Required work:
Copy the listing below word for word, omitting the pictures.

::::::::

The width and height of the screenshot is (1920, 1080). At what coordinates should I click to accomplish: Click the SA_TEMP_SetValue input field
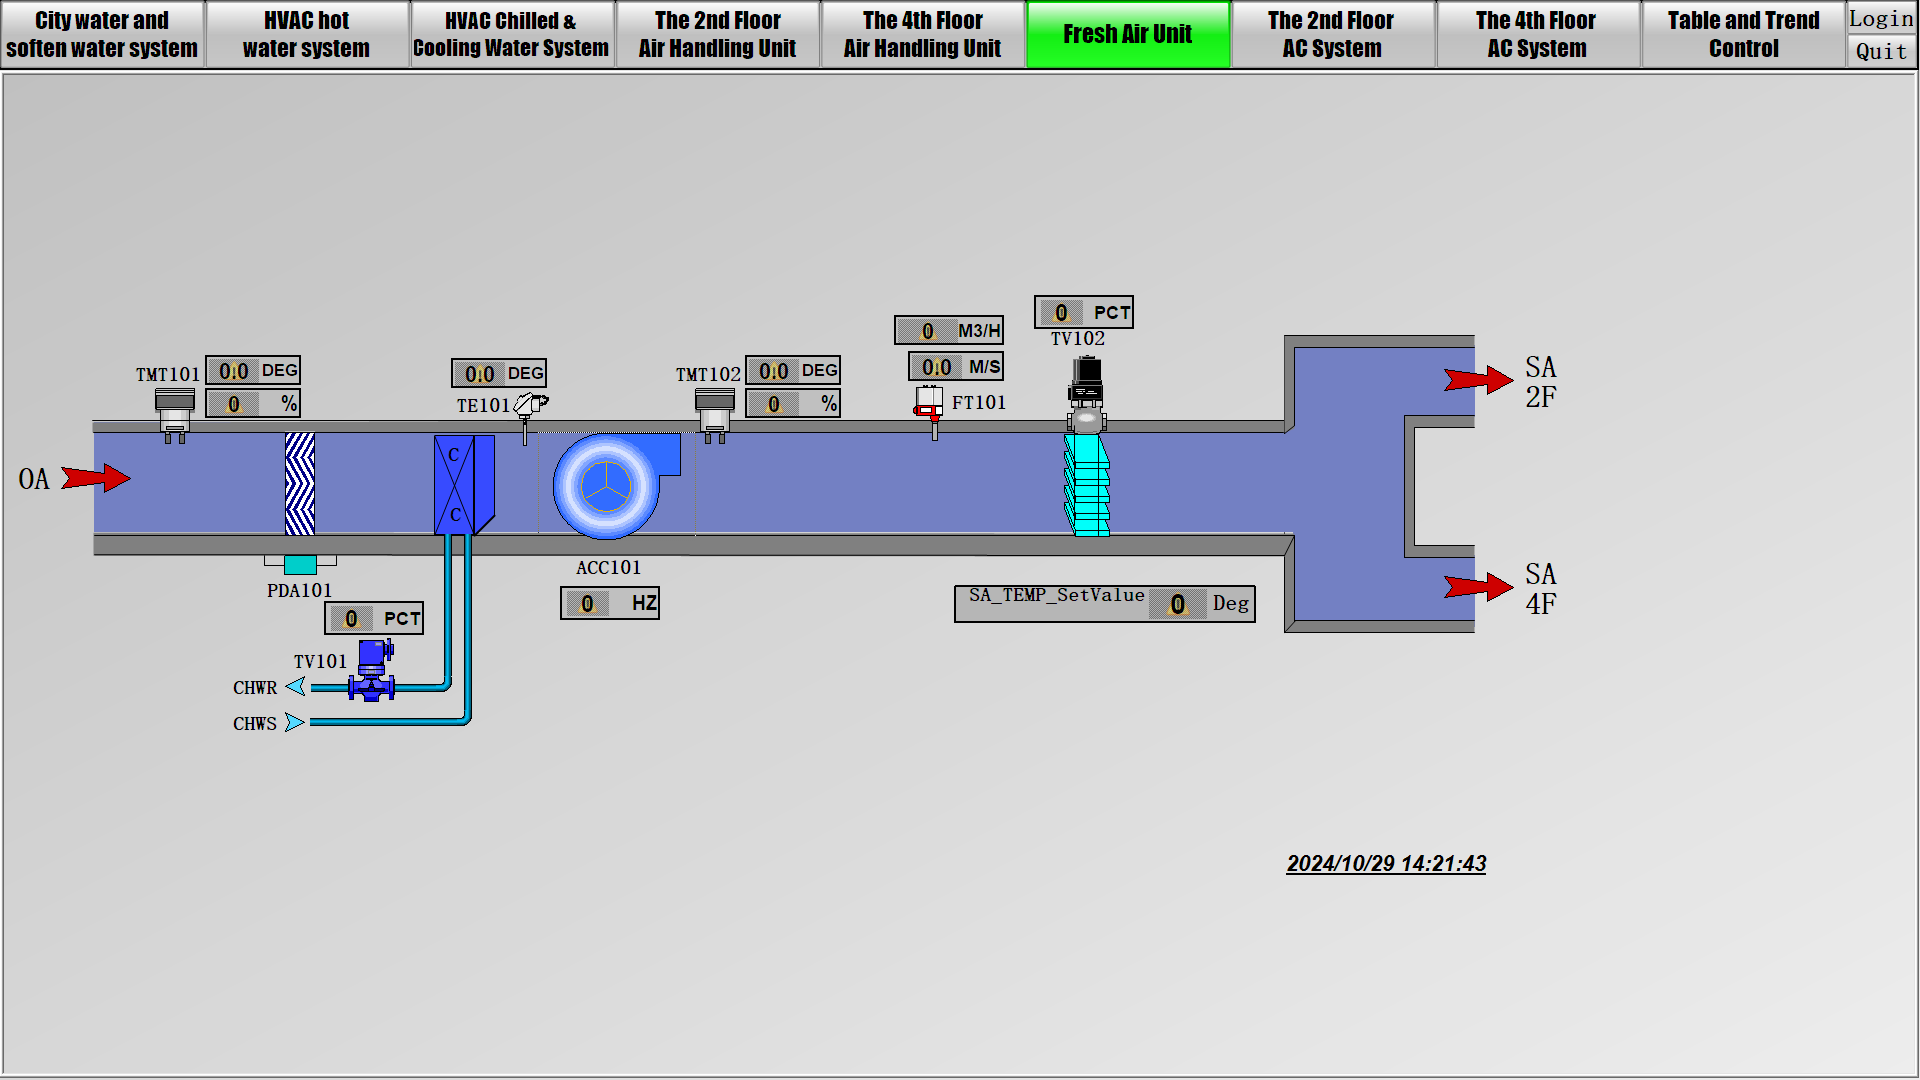1178,604
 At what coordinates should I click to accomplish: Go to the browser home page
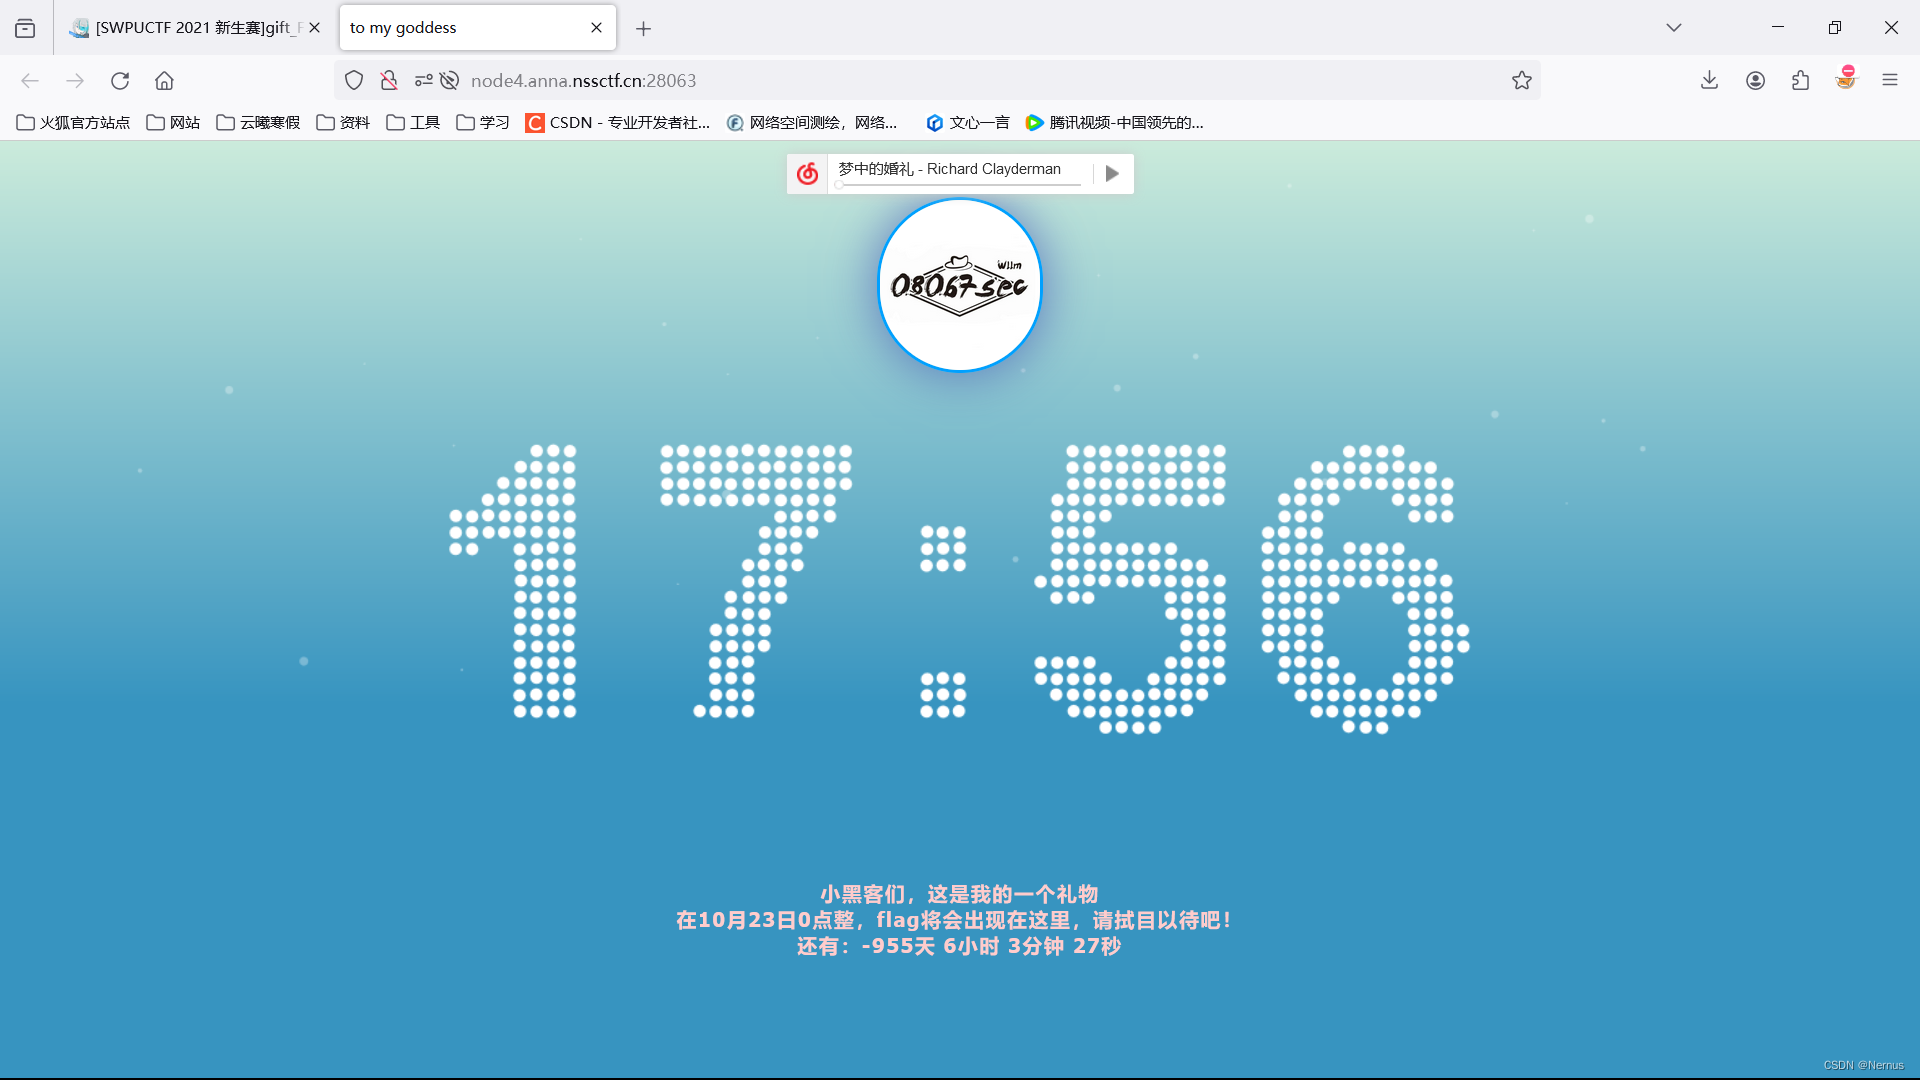[164, 80]
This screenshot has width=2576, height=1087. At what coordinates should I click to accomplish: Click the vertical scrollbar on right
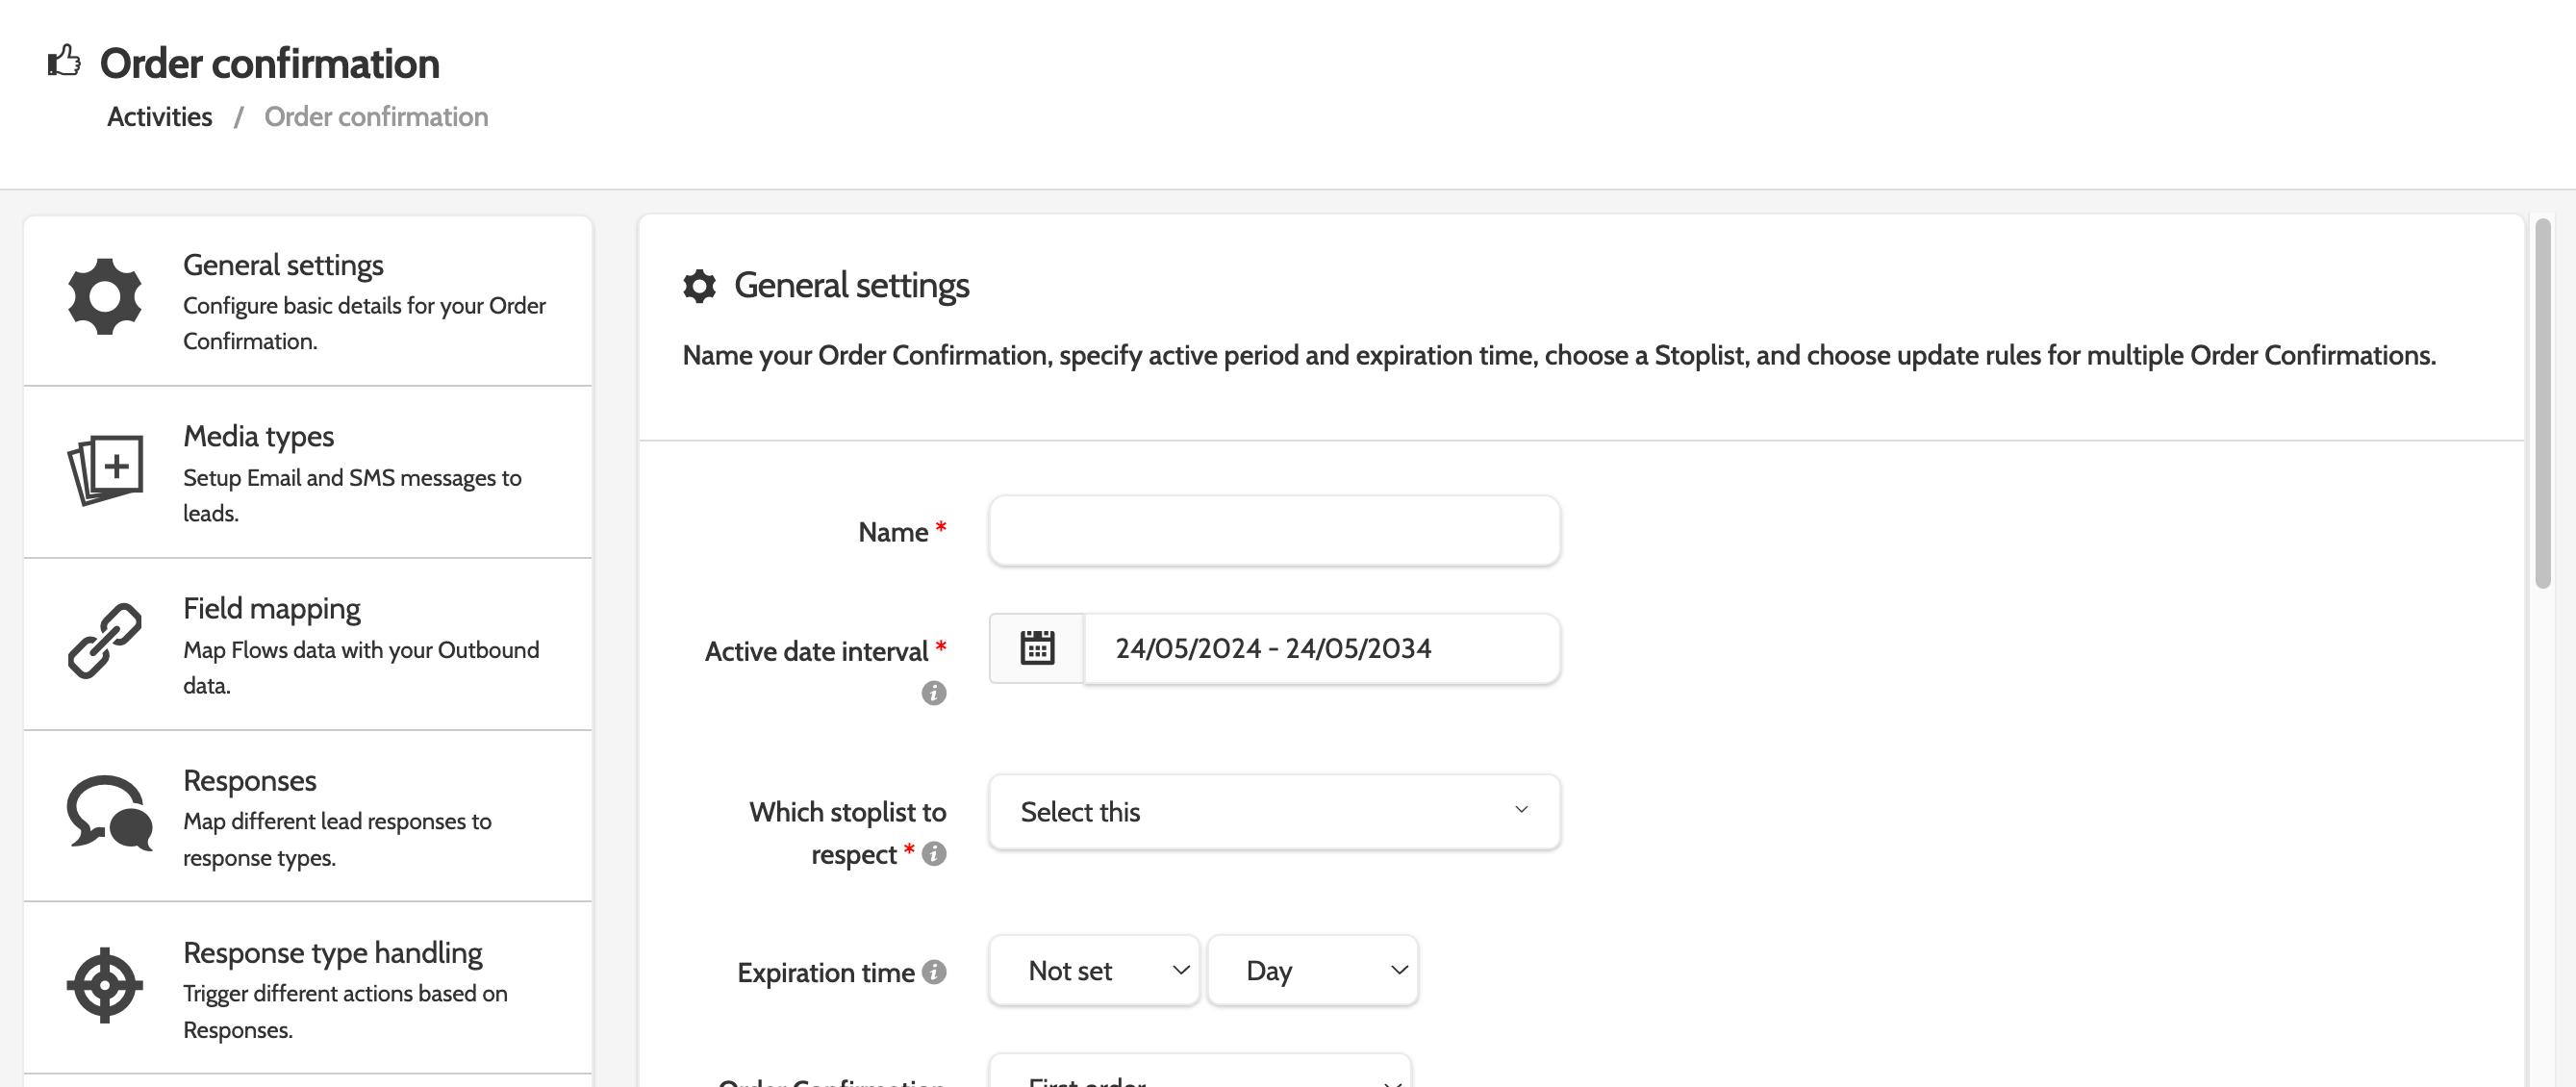pos(2542,404)
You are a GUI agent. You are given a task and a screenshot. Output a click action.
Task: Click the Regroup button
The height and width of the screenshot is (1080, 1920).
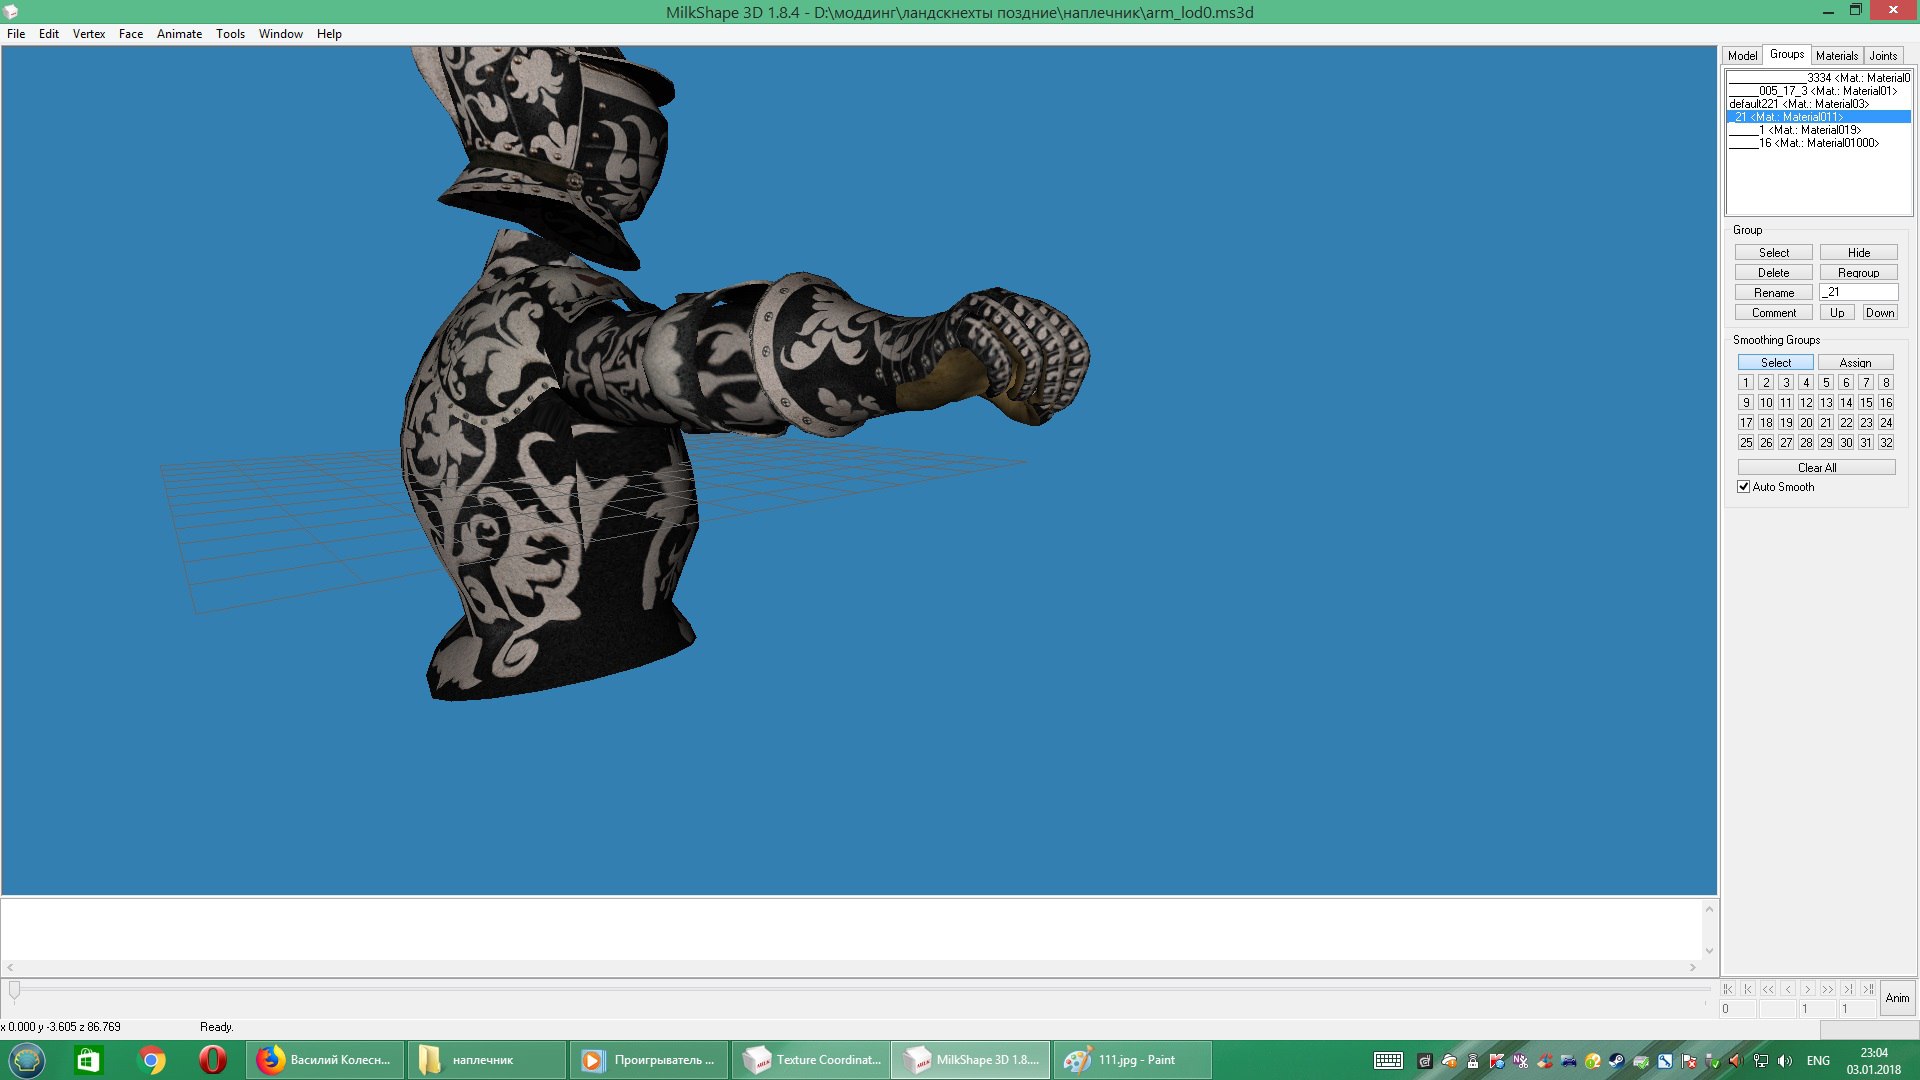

::::::::

Solution to this problem:
The width and height of the screenshot is (1920, 1080). At what coordinates should I click to accomplish: Click the SA_TEMP_SetValue input field
1178,604
 At what coordinates should I click to accomplish: Go to the browser home page
[164, 80]
This screenshot has width=2576, height=1087. At what coordinates should I click to accomplish: Click the vertical scrollbar on right
pos(2542,404)
You are a GUI agent. You are given a task and a screenshot. Output a click action.
Task: Click the Regroup button
The height and width of the screenshot is (1080, 1920).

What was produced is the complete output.